▶ **Passage for review**
Erquiaga, who grew up in Fallon with former Gov. and current University of Nevada, Reno President Brian Sandoval, has enjoyed a long career in public service.

He was a key policy advisor to Sandoval in the formative years of Sandoval's first term as governor. Erquiaga also served as the state superintendent of public education and as the director of government affairs and public policy for the Clark County School District.

In July, he began an 18-month deal to work as acting chancellor. He took over two months after the controversial exit of former Chancellor Melody Rose, who left with a $610,000 severance package less than two years into a four-year contract.

Erquiaga said he would not be lured back: "They will find the perfect person."

One of Erquiaga's main tasks is to guide NSHE through the 2023 session of the Nevada Legislature, which begins in Carson City in less than four months.

Erquiaga knows his way around the Legislature because of his experience in Nevada's educational issues, Shad noted.

NSHE is coming off some tough years due to cuts necessitated by Covid shutdowns. In 2020, a special session of the Legislature cut about $130 million from the NSHE budget, according to the Nevada Independent.

"Restoring the Nevada System of Higher Education budget is a priority," Erquiaga said, later calling 2023 "one of those watershed years."

"This is a very important session for the future," he said. "Not just for the (higher education) system but for the state. As you (Shad) joke, I have been around a very long time in a number of jobs in state government and at the Clark County School District. And this is one of those watershed years.

"If we don't get it right, coming out of this pandemic, we'll pay a price, certainly for the rest of my life and probably into that of my grandchildren who are now in the system."

Covid was tough on higher education in Nevada, Erquiaga said.

"Like most parts of government during the recession, it was triggered by the pandemic and NSHE took some pretty good cuts and those were not restored," he said. "And so, the regents, rightfully, approved a budget for the next biennium that starts there, to restore programs and positions lost."

Erquiaga also noted that fewer California students -- a source of out-of-state tuition -- are attending UNR.

"Increasingly now though, I think what President Sandoval will tell you is that legislative changes made in California and their desire to keep students home is impacting UNR's enrollment," Erquiaga said.

"They are keeping their students at home in California, at least that is the legislative initiative," he said. "So I think President Sandoval would report that he has seen a decline in California students enrolling at his institution."

▶ **Available data**
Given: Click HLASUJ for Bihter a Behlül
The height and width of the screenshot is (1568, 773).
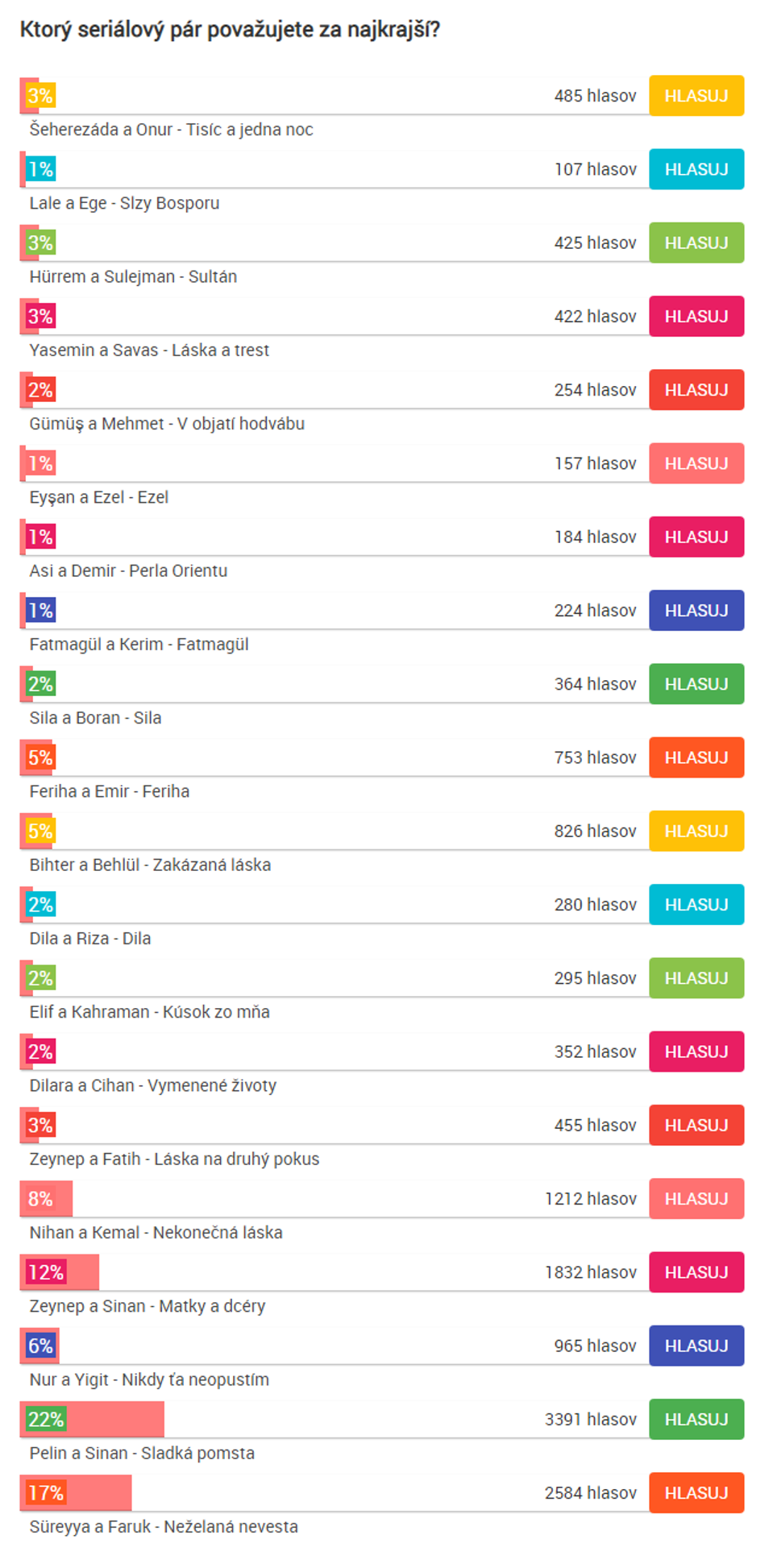Looking at the screenshot, I should pos(696,831).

▶ **Aim of the exercise**
According to the article on Nevada's higher education system, how much did a 2020 special session of the Legislature cut from the NSHE budget?

▶ **Task answer**
About $130 million.